- Saved data entries:
+++

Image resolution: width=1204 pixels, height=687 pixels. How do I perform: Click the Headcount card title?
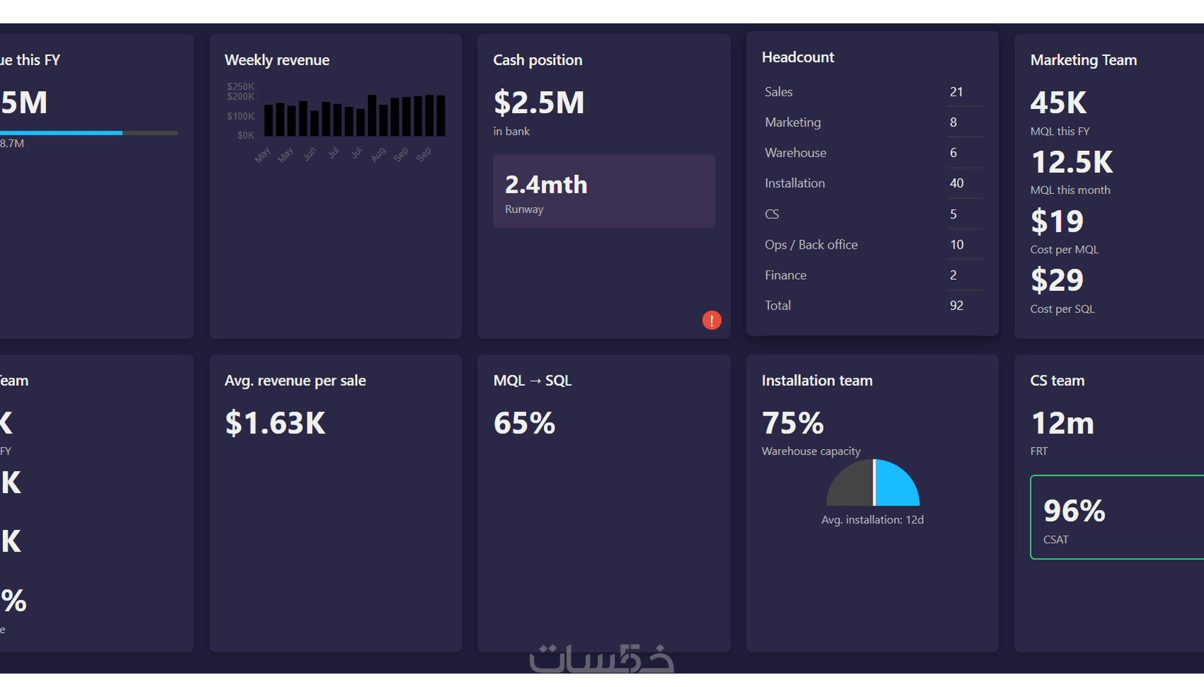[798, 57]

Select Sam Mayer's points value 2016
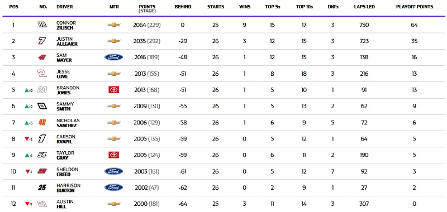point(140,57)
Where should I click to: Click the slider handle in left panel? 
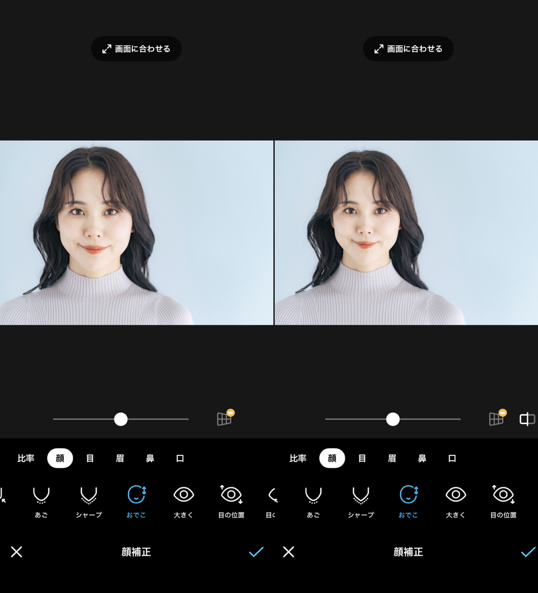point(121,419)
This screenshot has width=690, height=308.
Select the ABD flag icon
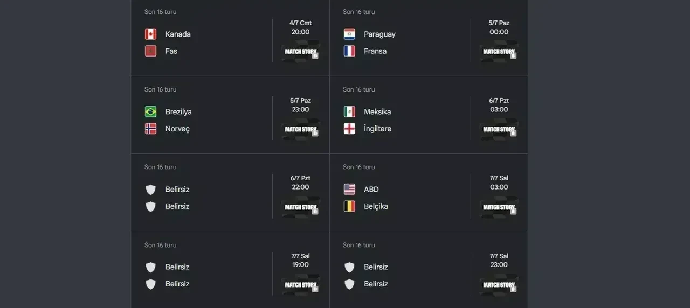(349, 189)
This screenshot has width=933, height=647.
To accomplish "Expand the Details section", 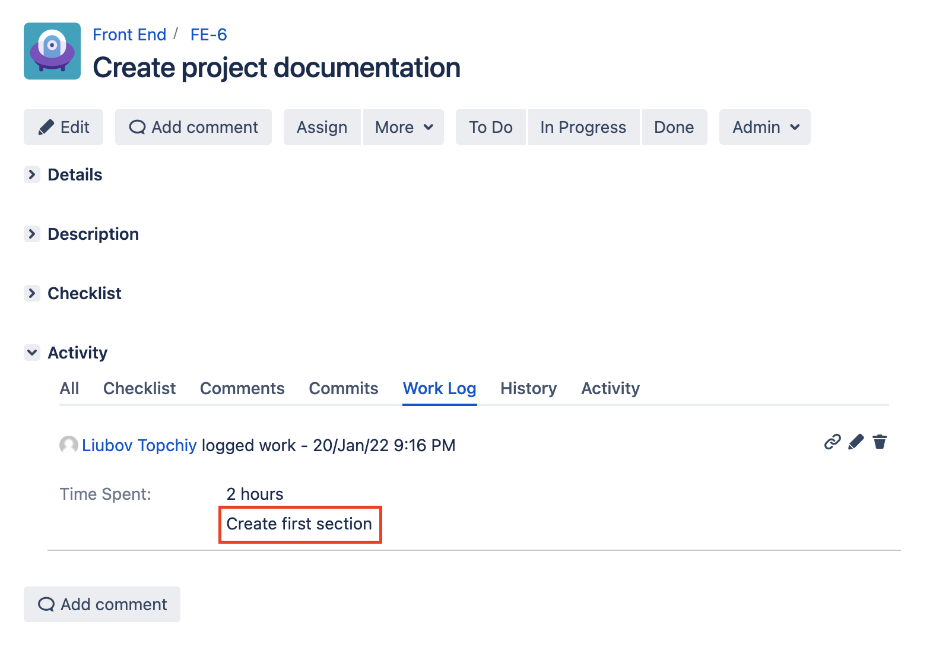I will click(x=32, y=175).
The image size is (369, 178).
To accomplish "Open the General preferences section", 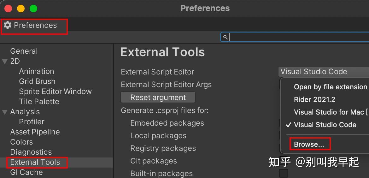I will click(x=24, y=51).
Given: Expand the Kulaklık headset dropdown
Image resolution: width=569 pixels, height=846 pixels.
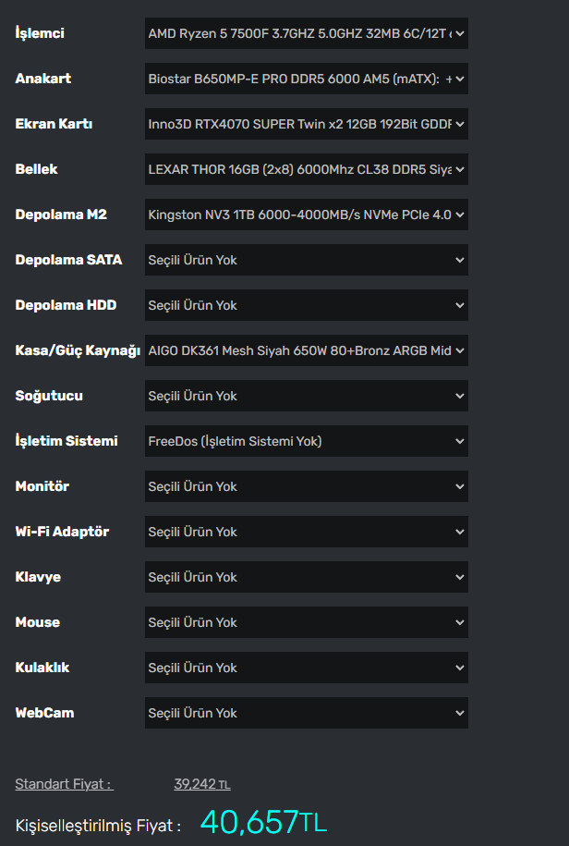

+++

- DESCRIPTION OF THE TASK: Look through the records and copy down every line that holds "screenshot".

- WRITTEN ANSWER:
This screenshot has width=690, height=308.
This screenshot has width=933, height=647.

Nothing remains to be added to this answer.